◆ **WORK INSTRUCTION**
Using the review of Shortcomings below, answer each question in a few words.
(a) Where had the reviewer seen the book before picking it up?
(b) In which city is the story partly set?
(c) In how many frames is the couple's fight shown?

◆ **EXCERPT TO READ**
24 August 2012

Shortcomings, by Adriane Tomine

I picked this up after seeing it on a list of Best Graphic Novels.* I don't think it'd make my top 10 list, but it was a quick, enjoyable read. it vaguely reminded me of I'm Through With White Girls (which I liked, though maybe not as much as this post seems to suggest), Love Jones, and Medicine for Melancholy (which apparently I never wrote about? But really liked.) - mainly because of the way it deals with relationships, but also race and distance. And it's partly set in San Francisco. The plot isn't especially gripping, but Tomine really succeeds at capturing interactions between people in an amazing way. In four sparse frames, you get a fully realized fight between a couple that is so apt that it's kind of painful. Or there's a scene of the main guy having lunch with his lesbian best friend, who is hitting on the server, and it's like, yes! That is EXACTLY what hanging out with your single friend who's making on the server is like! Not that these scenes are especially earth-shattering, or reveal some profound truths about human nature, but there is a distinct pleasure to seeing them so accurately rendered. It really makes you appreciate the graphic novel as a genre. I wasn't blown away by the art, or so I thought, because it wasn't all that visually appealing, but in retrospect, it's pretty fantastic as far as representation goes.

◆ **SUPPLIED INFORMATION**
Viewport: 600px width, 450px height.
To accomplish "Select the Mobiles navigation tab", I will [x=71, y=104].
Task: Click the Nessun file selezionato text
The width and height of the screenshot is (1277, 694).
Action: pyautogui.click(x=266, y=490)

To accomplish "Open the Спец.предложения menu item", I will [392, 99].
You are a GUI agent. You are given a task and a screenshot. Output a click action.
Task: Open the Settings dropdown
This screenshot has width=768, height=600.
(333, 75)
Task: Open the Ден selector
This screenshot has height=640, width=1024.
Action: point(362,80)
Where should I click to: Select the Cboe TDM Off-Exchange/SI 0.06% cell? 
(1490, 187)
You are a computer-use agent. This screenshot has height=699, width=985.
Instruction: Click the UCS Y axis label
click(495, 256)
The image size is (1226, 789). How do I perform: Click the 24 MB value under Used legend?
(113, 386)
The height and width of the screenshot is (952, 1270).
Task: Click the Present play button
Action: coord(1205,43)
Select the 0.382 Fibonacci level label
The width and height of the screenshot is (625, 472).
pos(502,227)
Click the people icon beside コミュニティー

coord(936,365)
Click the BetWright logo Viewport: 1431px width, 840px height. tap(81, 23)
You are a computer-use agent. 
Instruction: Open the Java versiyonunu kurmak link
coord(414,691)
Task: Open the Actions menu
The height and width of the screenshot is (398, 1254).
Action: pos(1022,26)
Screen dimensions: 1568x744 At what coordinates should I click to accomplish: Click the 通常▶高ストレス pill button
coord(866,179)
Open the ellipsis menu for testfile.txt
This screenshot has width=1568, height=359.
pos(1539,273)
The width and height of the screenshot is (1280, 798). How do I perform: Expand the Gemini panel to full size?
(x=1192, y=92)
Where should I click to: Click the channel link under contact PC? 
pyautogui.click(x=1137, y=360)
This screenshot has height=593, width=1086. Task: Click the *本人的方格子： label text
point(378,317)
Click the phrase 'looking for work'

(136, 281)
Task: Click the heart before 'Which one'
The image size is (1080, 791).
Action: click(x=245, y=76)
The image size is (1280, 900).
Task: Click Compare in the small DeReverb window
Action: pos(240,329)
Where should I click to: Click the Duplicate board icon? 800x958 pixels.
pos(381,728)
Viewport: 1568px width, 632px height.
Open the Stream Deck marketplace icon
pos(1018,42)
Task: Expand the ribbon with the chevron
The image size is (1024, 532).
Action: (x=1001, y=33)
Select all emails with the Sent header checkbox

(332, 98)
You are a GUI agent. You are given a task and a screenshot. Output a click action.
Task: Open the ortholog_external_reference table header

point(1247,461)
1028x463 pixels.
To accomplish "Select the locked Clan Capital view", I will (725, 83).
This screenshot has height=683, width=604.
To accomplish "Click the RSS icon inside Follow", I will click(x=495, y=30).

◆ **EXERCISE ANSWER**
(a) On a list of Best Graphic Novels.
(b) San Francisco.
(c) Four.